A UK trial to see whether specialist medical sniffer dogs can detect coronavirus in humans is set to begin.
The dogs are already trained to detect odours of certain cancers, malaria and Parkinson’s disease by the charity Medical Detection Dogs.
The first phase of the trial will be led by the London School of Hygiene & Tropical Medicine, along with the charity and Durham University.
It has been backed with £500,000 of government funding.
Innovation minister Lord Bethell said he hoped the dogs could provide “speedy results” as part of the government’s wider testing strategy.
The trial will explore whether the “Covid dogs” – made up of Labradors and cocker spaniels – can spot the virus in humans from odour samples before symptoms appear.
It will establish whether so-called bio-detection dogs, which could each screen up to 250 people per hour, could be used as a new early warning measure to detect Covid-19 in the future.
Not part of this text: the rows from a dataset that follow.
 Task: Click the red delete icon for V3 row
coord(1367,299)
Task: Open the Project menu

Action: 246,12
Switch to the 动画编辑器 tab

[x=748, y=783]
The first phase will involve NHS staff in London hospitals collecting odour samples from those infected with coronavirus and those who are uninfected.
Samples of breath and body odour could come from a number of sources, including used face masks.
Six dogs – Norman, Digby, Storm, Star, Jasper and Asher – will then go through training to identify the virus from the samples.
The charity said the training could take as little as six to eight weeks.
After an initial trial phase of three months, the government will decide where it believes the dogs will be most useful.
One possibility is that they could be used at points of entry into the country, such as airports, to detect potential carriers of the virus. The dogs could also be used at testing centres, as another form of screening alongside swab tests.
More than 10 years of research gathered by Medical Detection Dogs has shown the dogs can be trained to sniff out the odour of disease at the equivalent dilution of one teaspoon of sugar in two Olympic-sized swimming pools of water.
Dr Claire Guest, the charity’s co-founder and chief executive, said she was “sure our dogs will be able to find the odour of Covid-19”.
If that proves to be the case, the dogs will then move into a “second phase to test them in live situations, following which we hope to work with other agencies to train more dogs for deployment”, she said.
Dogs have previously been trained to detect malaria from “foot odour samples” – in this case, nylon socks worn by apparently healthy children in the Gambia.
Prof James Logan, from the London School of Hygiene and Tropical Medicine, said: “Our previous work has shown that malaria has a distinctive odour, and with medical detection dogs, we successfully trained dogs to accurately detect malaria.
“This, combined with the knowledge that respiratory disease can change body odour, makes us hopeful that the dogs can also detect Covid-19.”
The researchers have also successfully trained dogs to detect cancer and Parkinson’s disease in humans.